I found many other examples when researching my book:
- Eric Barone, who went on to sell millions of copies of his game, overcame his struggles at creating art by making and remaking the art assets for his game dozens of times.
- Vat Jaiswal, was struggling to land work as a new architect, until he committed himself to mastering the software and style practiced at actual firms.
- Countless polyglots show that being able to speak a language depends, critically, on spending a lot of time speaking it. Playing with apps alone doesn’t count.
Why then, if the way forward is so straight, do we insist on taking detours?
The Real Thing is Hard
Real things require real difficulty. Fake stuff never does.
This doesn’t mean fake work is effortless. Instead, pretend activity always has just enough difficulty to allow you to trick yourself into thinking you’re doing something that matters. But, conveniently, it avoids any of the truly difficult things the real situation would create.
Consider the examples above. My friend’s music analysis project is definitely a lot of work. However, it conveniently misses the real frustration and challenge of struggling to write your own songs. It requires effort, but always in a way that feels doable and safe. Listening to language learning podcasts for hours is mildly strenuous.
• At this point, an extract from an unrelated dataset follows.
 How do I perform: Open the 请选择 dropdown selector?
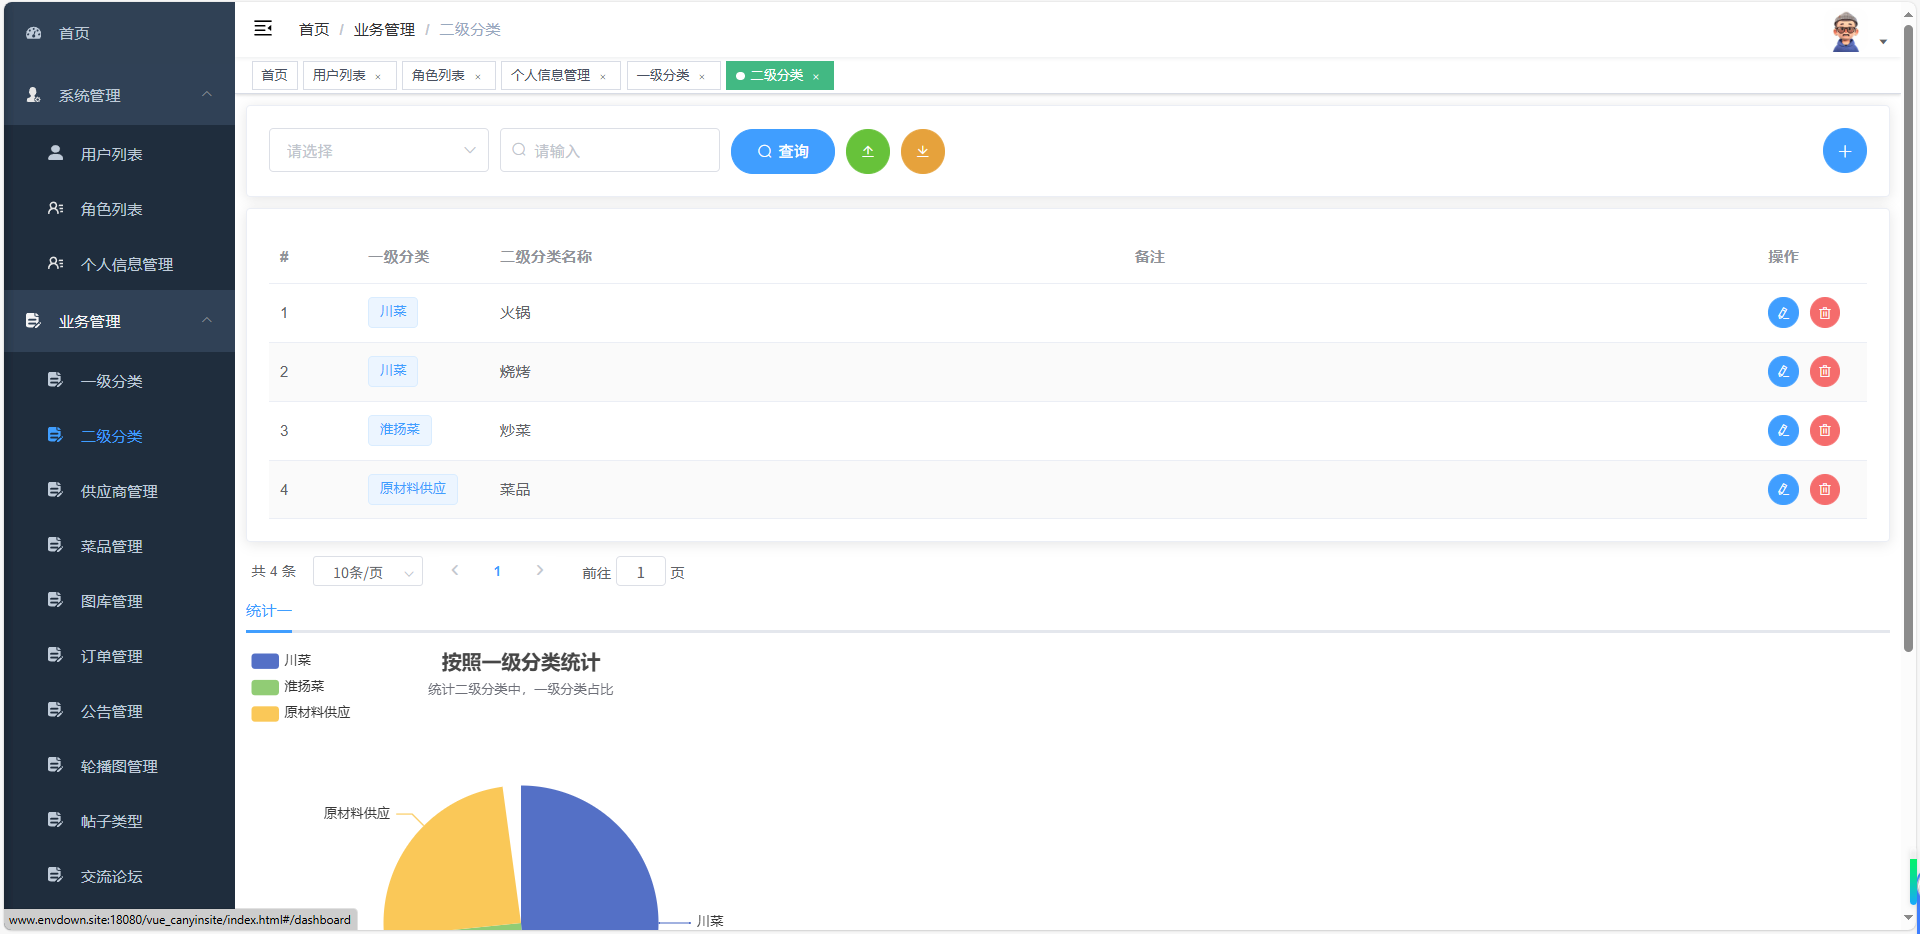(x=378, y=150)
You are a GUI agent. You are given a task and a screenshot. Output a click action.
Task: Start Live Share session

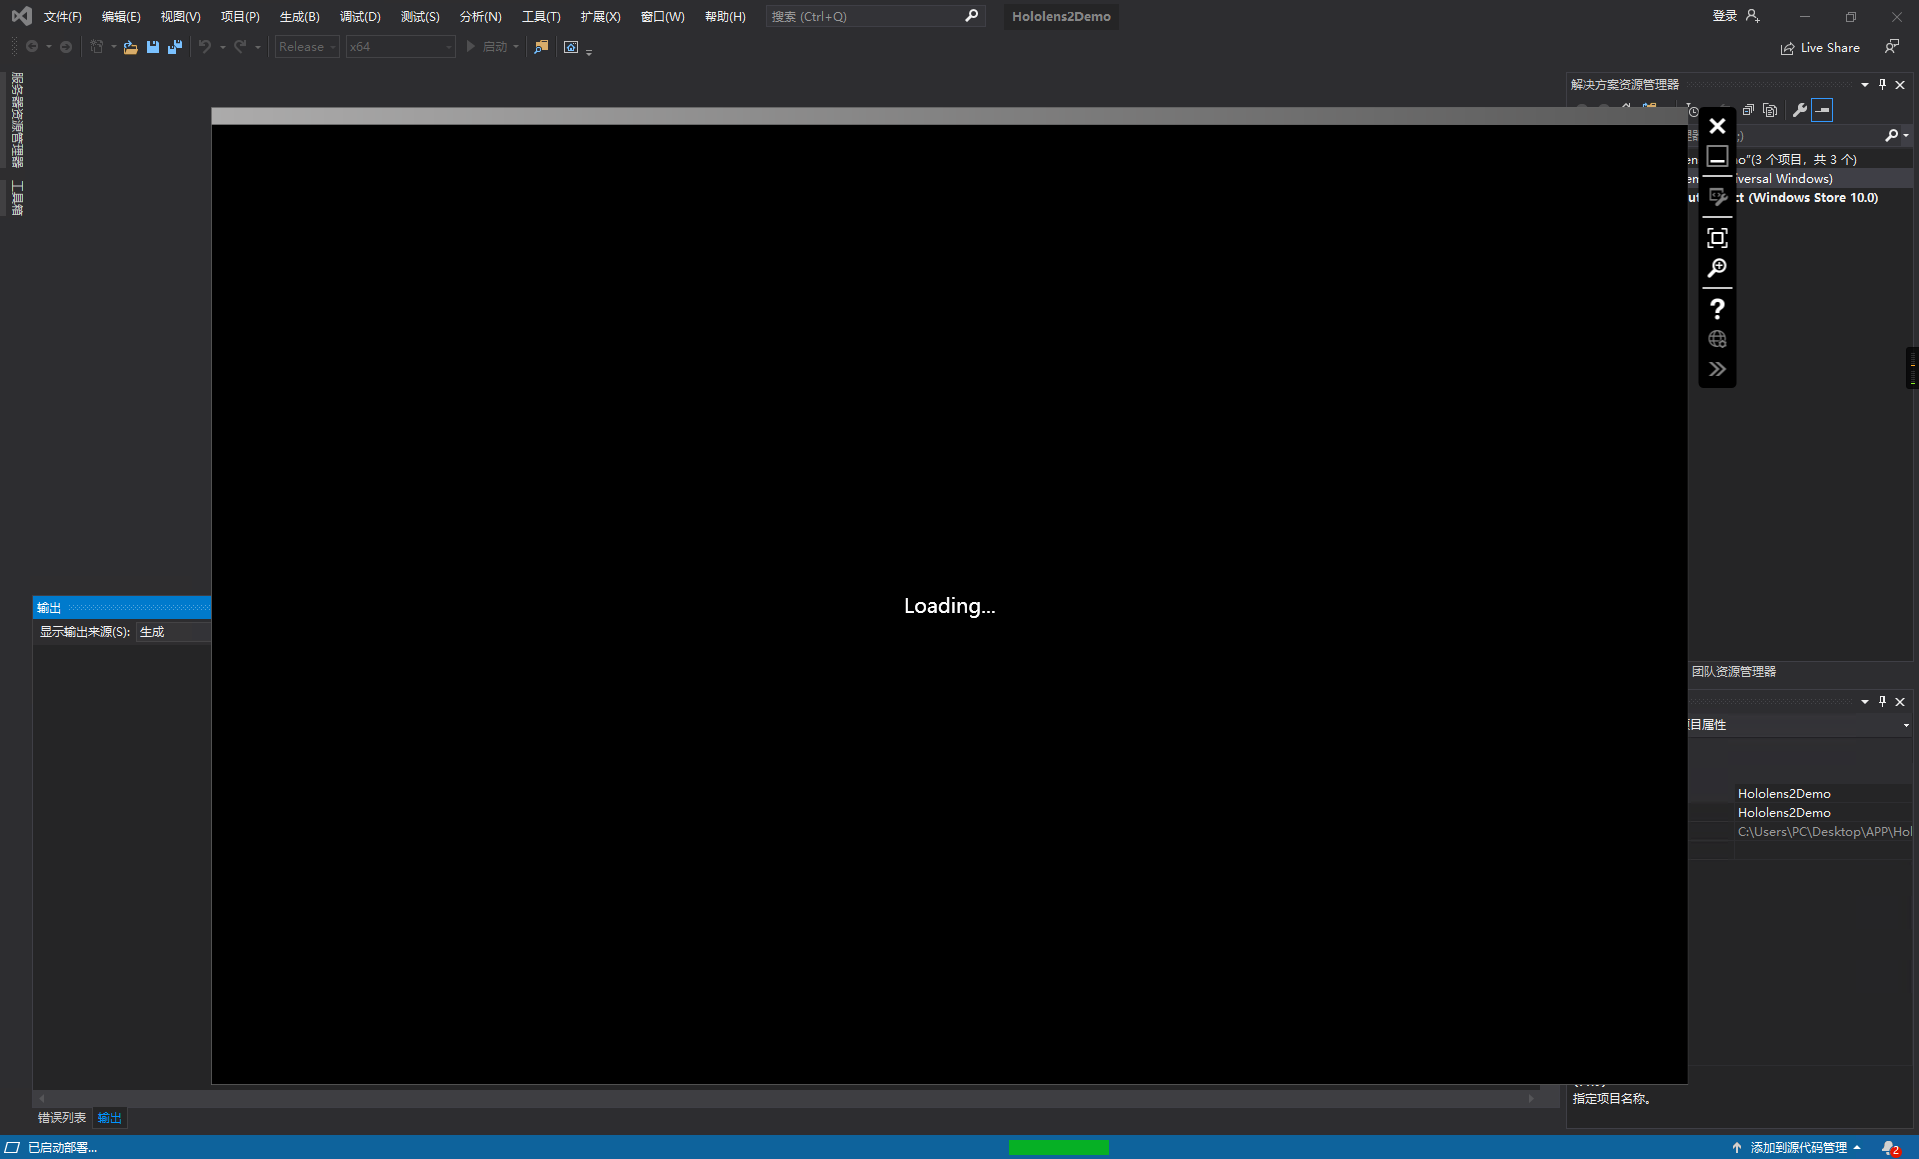pyautogui.click(x=1820, y=47)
She can feel like she’s doing “something” even though it probably won’t prepare her for working in French.
Real things have risk. They have the possibility of failure. They have frustration. They force you to confront the possibility that maybe you just aren’t good enough.
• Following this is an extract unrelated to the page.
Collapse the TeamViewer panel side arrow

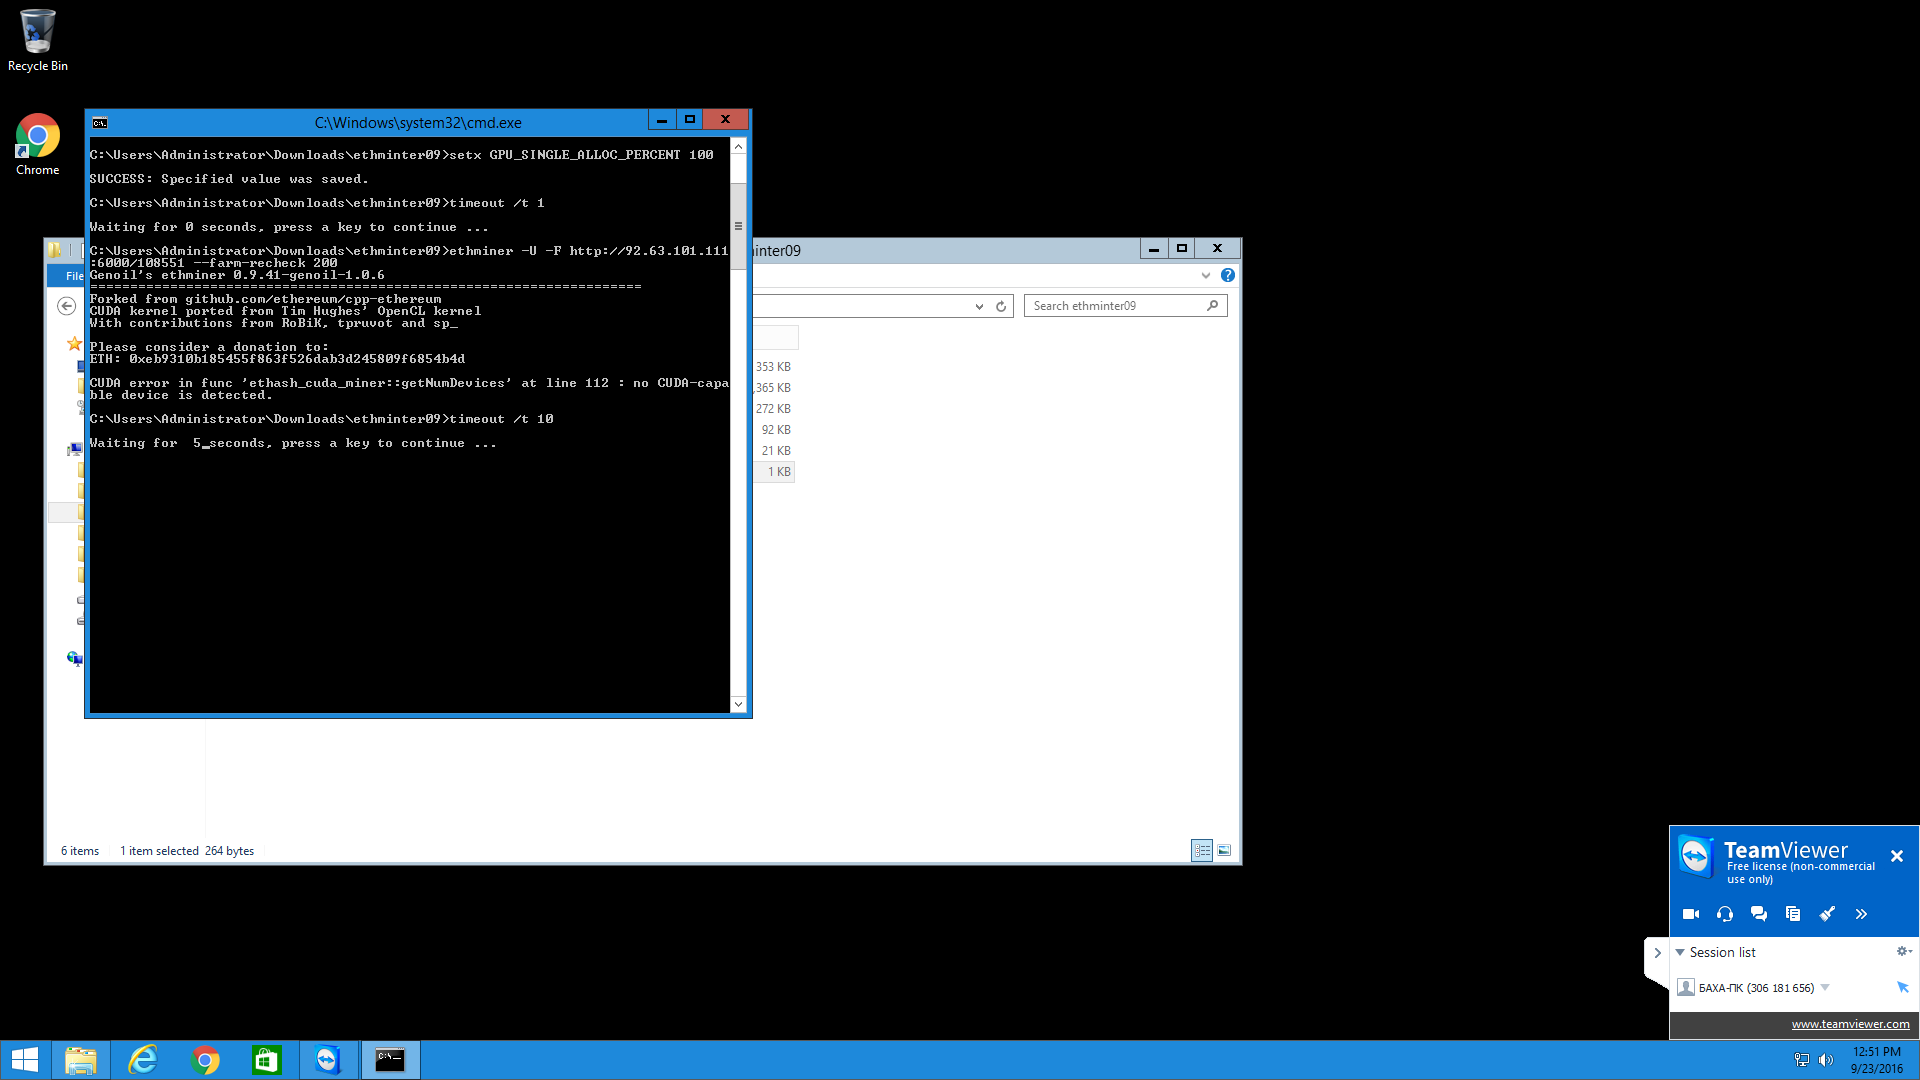(1657, 953)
Fake activity is great for making yourself feel better, but lousy for actual results.
Rules for Doing the Real Thing
I can think of a few guidelines to try to crystallize the attitude I want to encourage:
1. Nothing is often better than something.
We’re trained to think that something is better than nothing. This is true, but only if it’s a real something. Fake somethings not only fail to create progress, they numb you to the possibility of real striving.
Fill your days with enough fake activity, and you get into the situation where you fail to make meaningful progress on any of your goals, but still feel exhausted at the end of the day.
Doing nothing, in contrast, is restorative. It fosters the urge to do something, rather than draining it away.
2. The hard way is the easy way.
The starting point for any new effort should be to ask yourself, “How would I do this, if doing it well were all that mattered?”
Difficulty is paradoxical. The hardest things often become the easiest once we’re fully committed to them. What’s difficult is the commitment, not the action; the word, not the deed.
Taking the real thing as your starting point, the deviations you must take to overcome obstacles tend to be minor. Taking a fake and convenient substitute as the starting point, and you can often never work back to the original thing that mattered.
3. If you’re not sure what the real thing is, just ask.
Those who have been there before know what the real path is. If you ask them, they can instantly spot the difference between strategies that attack the heart of the problem and fanciful projects that lead nowhere.
In case it’s unclear what you should be working on the solution is simple: ask. Find someone who has been there before. Tell them your plan and ask them if they think it’s direct enough. Forums, Quora, LinkedIn and many other places exist where you can ask the question, so saying you don’t know anyone who has done it before is no longer an excuse.
A Meaningful Life Depends on Doing Real Things
There’s a feeling that goes along with real work. It’s not always positive. It often has fear, frustration or the sense that maybe you’ve bit off more than you can chew.
But doing the real thing matters. Days wasted on fake activity may keep you busy, but they never seem to go anywhere. A life spent on real work may not always be the easiest or most entertaining, but it’s the one that adds up in the end.